LA SQUADRA – Quando si parla di Atletico Madrid vengono subito alla mente le due finali di Champions, 2014 e 2016, perse ai danni dei cugini del Real. Ma la storia ed il palmares degli Atleti parla chiaro: terza squadra spagnola per titoli vinti ed una rosa da far invidia a tutte le big del calcio europeo. Il suo valore attuale è di ben 493 milioni di euro, un patrimonio enorme messo a disposizione del condottiero Simeone, chiamato di anno in anno a realizzare una storica impresa: alzare la coppa dalle grandi orecchie e sfatare cosi il tabù di finali perse. La Champions è infatti l’unica competizione che i Colchoneros non hanno mai vinto, e i bocconi amari delle ultime due finali non fanno che accrescere la loro voglia di riscatto. Sarà questo l’anno buono?

IL “VECCHIO”… –  Se i riflettori della squadra sono tutti puntati su Griezmann, non bisogna dimenticare che l’Atletico vanta una grandissima storia a proposito di attaccanti. E proprio uno di questi ha segnato in maniera indelebile le sorti del club: Adrian Escudero. L’attaccante spagnolo, che ha giocato per tutta la sua carriera nelle file dell’Atletico Madrid, ha realizzato 150 gol nella Liga nei suoi tredici anni di appartenenza al club (1945-1958), continuando a lavorare per la società  anche dopo il suo ritiro, prima da allenatore delle giovanili, poi da allenatore in seconda.

griezmann_albania… E IL NUOVO – Soprannominato Le petit diable, Antoine Griezmann, è uno dei migliori talenti dell’intero panorama calcistico. Classe, tecnica e gran fiuto del gol: queste le caratteristiche principali dell’attaccante francese. Euro 2016, nonostante la sconfitta in finale col Portogallo, è stata un’ulteriore consacrazione per Antoine che, con 6 reti, ha ottenuto il titolo di miglior giocatore del torneo diventandone anche il capocannoniere. Adesso l’Atletico se lo coccola e confida nel suo talento per realizzare qualcosa di importante e storico, come la vittoria della Champions League. La sua carriera è tutta un crescendo: dopo l’esplosione nel Real Sociedad – celebre un suo gol in rovesciata durante l’andata dei preliminari di Champions contro il Lione- arriva la chiamata del cholo Simeone, un’occasione da non perdere per l’attaccante francese. E cosi, dopo tutte le salite, Antoine sembra esser arrivato quasi vicino la vetta.

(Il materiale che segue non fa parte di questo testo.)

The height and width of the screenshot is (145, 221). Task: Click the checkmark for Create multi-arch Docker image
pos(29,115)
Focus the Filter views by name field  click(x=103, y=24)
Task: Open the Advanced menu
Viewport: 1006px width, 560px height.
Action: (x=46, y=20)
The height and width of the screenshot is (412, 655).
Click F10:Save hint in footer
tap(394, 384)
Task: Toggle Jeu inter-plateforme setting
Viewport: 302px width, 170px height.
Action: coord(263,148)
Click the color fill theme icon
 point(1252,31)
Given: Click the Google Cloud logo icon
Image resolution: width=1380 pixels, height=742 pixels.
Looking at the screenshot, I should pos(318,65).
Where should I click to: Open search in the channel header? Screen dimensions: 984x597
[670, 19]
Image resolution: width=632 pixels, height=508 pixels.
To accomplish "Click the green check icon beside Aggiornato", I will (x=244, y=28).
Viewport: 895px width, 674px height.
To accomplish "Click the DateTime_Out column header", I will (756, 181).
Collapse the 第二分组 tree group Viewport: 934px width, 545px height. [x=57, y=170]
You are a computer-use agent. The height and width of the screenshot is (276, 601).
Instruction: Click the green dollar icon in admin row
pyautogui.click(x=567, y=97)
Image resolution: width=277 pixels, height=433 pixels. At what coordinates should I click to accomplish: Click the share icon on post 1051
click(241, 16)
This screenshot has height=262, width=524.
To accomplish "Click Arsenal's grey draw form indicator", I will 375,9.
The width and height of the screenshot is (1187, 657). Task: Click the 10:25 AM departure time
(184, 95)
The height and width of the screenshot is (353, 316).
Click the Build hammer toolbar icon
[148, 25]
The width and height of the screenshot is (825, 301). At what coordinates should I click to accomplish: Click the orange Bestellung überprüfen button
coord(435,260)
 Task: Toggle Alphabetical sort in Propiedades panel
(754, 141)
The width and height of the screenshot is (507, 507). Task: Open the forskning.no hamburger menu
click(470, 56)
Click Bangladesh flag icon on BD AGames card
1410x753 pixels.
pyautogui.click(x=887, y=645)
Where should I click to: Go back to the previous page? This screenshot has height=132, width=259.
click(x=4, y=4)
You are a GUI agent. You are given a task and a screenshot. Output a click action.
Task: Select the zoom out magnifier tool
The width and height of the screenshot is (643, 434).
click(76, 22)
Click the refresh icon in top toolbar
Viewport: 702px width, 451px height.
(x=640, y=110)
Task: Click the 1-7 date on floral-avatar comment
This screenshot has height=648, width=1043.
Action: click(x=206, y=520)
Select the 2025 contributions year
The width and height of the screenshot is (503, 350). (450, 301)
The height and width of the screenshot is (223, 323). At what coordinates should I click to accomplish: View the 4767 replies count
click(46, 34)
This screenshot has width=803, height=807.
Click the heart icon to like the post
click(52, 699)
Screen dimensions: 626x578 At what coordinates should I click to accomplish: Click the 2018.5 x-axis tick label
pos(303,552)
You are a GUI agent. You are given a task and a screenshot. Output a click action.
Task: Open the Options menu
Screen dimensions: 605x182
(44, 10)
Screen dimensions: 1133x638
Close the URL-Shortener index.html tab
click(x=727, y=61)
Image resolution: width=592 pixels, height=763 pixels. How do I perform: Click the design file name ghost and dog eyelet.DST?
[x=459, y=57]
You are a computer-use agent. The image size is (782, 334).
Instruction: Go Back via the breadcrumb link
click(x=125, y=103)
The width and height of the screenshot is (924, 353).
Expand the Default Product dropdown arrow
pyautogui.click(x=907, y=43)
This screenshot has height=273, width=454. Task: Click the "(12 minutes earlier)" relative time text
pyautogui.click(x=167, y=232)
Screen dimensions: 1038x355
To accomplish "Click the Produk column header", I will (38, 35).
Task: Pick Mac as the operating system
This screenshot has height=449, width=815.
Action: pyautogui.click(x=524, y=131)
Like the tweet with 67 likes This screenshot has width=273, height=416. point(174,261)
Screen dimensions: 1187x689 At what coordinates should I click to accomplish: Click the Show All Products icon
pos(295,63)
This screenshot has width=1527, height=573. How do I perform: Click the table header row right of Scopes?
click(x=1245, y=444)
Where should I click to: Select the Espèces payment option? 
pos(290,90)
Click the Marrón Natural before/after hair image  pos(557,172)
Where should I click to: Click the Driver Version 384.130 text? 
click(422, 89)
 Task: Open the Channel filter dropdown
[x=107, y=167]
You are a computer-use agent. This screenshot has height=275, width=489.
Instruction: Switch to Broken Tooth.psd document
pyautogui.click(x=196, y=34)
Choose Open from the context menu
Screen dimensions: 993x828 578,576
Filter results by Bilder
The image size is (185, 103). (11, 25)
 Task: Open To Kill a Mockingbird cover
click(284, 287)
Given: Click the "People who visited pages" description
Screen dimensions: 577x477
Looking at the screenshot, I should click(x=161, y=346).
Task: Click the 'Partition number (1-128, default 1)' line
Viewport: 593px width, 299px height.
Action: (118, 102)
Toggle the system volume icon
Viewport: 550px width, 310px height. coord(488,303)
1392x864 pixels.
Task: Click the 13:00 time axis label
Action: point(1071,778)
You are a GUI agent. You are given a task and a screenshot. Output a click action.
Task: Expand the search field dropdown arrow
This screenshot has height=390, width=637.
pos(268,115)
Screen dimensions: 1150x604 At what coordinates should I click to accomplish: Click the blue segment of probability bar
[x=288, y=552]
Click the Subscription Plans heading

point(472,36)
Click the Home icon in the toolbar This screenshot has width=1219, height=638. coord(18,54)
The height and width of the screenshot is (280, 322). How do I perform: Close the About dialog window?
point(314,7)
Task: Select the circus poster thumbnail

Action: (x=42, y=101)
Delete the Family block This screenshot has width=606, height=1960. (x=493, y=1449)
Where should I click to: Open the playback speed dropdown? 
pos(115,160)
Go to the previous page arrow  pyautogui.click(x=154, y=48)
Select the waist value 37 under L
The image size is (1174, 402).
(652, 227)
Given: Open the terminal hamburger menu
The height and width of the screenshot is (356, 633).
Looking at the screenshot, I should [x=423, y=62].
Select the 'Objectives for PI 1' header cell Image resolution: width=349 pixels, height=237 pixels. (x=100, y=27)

Manca però l’ultimo grande passo, quello che può segnare il suo ingresso nell’Olimpo dei giganti, quello che può permettere al calciatore di divenire leggenda, quello che poteva essere se la finale di Champions del 2016 fosse andata in maniera diversa, cosi come quella di Euro 2016. Il destino, però, gli ha girato contro, fermandosi proprio sul più bello ad un passo dal traguardo. Ma tutto questo pare non essere un problema: la giovane età del calciatore e la voglia di riscatto potrebbero prendere il sopravvento. D’altronde, invertendo le parole dell’ultima lettera del cantante dei Nirvana Kurt Cobain, per il piccolo diavolo sarebbe meglio “bruciarsi lentamente che spegnersi in fretta”.